> [WHAT IS NEEDED] Whenever the string "ocena" appears in a line below, please copy the line out.

(EXERCISE INPUT begins)

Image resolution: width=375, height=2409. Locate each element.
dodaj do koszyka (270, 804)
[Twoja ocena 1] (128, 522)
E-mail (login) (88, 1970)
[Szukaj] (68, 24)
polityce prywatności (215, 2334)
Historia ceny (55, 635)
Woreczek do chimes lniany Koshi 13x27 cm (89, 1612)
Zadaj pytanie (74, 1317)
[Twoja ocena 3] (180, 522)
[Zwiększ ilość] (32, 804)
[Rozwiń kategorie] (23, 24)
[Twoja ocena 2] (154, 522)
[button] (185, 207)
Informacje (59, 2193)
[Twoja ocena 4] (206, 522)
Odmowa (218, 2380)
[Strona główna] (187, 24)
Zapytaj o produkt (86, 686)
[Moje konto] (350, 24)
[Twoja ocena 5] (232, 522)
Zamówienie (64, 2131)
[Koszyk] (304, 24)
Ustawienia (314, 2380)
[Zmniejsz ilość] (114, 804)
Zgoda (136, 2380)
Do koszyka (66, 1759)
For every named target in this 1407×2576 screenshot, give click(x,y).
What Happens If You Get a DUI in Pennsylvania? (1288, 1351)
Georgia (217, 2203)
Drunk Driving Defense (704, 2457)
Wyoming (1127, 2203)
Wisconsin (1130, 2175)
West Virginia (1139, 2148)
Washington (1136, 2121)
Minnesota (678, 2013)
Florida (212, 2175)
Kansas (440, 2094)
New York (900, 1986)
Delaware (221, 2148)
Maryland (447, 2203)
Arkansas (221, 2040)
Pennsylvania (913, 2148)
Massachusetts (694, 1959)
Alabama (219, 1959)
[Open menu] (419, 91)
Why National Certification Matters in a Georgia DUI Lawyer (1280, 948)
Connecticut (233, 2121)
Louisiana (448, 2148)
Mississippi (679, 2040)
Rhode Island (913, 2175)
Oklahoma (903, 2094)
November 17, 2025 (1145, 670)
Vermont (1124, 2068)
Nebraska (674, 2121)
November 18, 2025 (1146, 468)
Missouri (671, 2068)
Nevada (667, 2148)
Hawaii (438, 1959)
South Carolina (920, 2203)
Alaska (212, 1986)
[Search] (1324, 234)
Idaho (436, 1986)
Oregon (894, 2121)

(EXERCISE INPUT ends)

> [OUTPUT]
[Twoja ocena 1] (128, 522)
[Twoja ocena 3] (180, 522)
[Twoja ocena 2] (154, 522)
[Twoja ocena 4] (206, 522)
[Twoja ocena 5] (232, 522)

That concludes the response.